You can implement various operating system security measures to ensure that passwords are protected.
Windows
The following countermeasures can help prevent password hacks on Windows systems:
- Some Windows passwords can be gleaned by simply reading the cleartext or crackable ciphertext from the Windows Registry. Secure your registries by doing the following:
- Allow only administrator access.
- Harden the operating system by using well-known hardening best practices, such as those from SANS ( www.sans.org ), NIST ( http://csrc.nist.gov ), the Center for Internet Security Benchmarks/Scoring Tools ( www.cisecurity.org ), and the ones outlined in Network Security For Dummies by Chey Cobb.
- Keep all SAM database backup copies secure.
- Disable the storage of LM hashes in Windows for passwords that are shorter than 15 characters.

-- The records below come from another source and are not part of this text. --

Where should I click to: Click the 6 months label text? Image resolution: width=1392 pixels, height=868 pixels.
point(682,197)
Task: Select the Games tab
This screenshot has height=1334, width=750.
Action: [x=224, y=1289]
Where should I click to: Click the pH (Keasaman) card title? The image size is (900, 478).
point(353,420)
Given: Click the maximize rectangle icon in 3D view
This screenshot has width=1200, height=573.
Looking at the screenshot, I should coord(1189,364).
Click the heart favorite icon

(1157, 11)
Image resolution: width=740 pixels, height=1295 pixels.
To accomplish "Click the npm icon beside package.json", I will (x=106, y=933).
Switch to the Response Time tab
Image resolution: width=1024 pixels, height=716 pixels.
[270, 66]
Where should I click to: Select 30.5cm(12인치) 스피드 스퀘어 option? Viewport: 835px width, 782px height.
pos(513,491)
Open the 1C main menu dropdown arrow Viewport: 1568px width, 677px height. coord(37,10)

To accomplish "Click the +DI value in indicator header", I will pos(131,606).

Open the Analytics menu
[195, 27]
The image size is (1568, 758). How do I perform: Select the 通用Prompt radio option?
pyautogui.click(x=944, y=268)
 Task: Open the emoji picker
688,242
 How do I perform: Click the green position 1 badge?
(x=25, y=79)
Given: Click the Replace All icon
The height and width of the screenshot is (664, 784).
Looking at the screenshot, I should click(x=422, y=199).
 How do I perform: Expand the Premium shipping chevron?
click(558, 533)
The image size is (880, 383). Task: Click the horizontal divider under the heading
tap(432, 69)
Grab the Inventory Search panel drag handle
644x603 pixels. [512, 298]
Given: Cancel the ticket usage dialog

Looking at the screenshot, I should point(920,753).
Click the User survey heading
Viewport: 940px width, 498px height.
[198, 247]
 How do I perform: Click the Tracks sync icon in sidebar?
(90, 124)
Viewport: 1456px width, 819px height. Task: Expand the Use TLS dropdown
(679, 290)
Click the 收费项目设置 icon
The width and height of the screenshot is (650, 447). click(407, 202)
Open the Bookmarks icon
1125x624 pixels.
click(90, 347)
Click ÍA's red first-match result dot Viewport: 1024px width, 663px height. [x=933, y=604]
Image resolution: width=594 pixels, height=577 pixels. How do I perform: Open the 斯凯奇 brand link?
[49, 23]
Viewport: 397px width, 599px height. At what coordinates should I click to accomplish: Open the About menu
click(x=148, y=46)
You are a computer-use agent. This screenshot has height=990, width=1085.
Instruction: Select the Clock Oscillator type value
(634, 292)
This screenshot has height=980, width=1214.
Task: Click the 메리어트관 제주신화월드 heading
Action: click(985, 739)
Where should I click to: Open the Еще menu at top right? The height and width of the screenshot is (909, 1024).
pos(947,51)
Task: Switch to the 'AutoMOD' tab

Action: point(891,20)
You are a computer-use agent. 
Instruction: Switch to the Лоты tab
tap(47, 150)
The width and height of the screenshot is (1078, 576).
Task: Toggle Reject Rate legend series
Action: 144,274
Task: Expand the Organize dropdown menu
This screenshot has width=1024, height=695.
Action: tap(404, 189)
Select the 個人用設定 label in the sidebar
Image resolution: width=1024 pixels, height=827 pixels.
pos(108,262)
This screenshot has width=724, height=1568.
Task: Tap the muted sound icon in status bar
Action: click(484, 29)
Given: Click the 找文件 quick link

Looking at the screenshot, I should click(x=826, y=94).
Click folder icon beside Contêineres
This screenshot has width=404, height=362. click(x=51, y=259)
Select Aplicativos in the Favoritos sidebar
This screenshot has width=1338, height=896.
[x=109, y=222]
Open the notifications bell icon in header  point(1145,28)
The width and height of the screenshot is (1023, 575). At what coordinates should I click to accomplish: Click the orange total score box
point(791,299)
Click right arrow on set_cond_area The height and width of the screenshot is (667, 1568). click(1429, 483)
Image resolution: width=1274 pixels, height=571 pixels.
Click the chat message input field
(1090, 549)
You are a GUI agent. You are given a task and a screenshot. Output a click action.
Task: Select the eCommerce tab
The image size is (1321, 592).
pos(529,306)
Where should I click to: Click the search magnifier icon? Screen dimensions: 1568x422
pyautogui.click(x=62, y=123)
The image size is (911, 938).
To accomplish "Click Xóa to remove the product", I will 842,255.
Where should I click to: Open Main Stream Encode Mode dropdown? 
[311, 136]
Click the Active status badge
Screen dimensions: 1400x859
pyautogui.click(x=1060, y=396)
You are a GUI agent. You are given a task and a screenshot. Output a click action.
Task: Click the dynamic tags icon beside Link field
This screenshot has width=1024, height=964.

For example, you can create and set the NoLMHash registry key to a value of 1
under HKEY_LOCAL_MACHINE\SYSTEM\CurrentControlSet\Control\Lsa. - Use local or group security policies to help eliminate weak passwords on Windows systems before they’re created.
- Disable null sessions in your Windows version or enable the Windows Firewall.
- In Windows XP and later versions, enable the Do Not Allow Anonymous Enumeration of SAM Accounts and Shares option in the local security policy.
Linux and UNIX
The following countermeasures can help prevent password cracks on Linux and UNIX systems:
- Ensure that your system is using shadowed MD5 passwords.
- Help prevent the creation of weak passwords. You can use either the built-in operating system password filtering (such as cracklib in Linux) or a password-auditing program (such as npasswd or passwd+).
- Check your /etc/passwd file for duplicate root UID entries. Hackers can exploit such entries to gain backdoor access.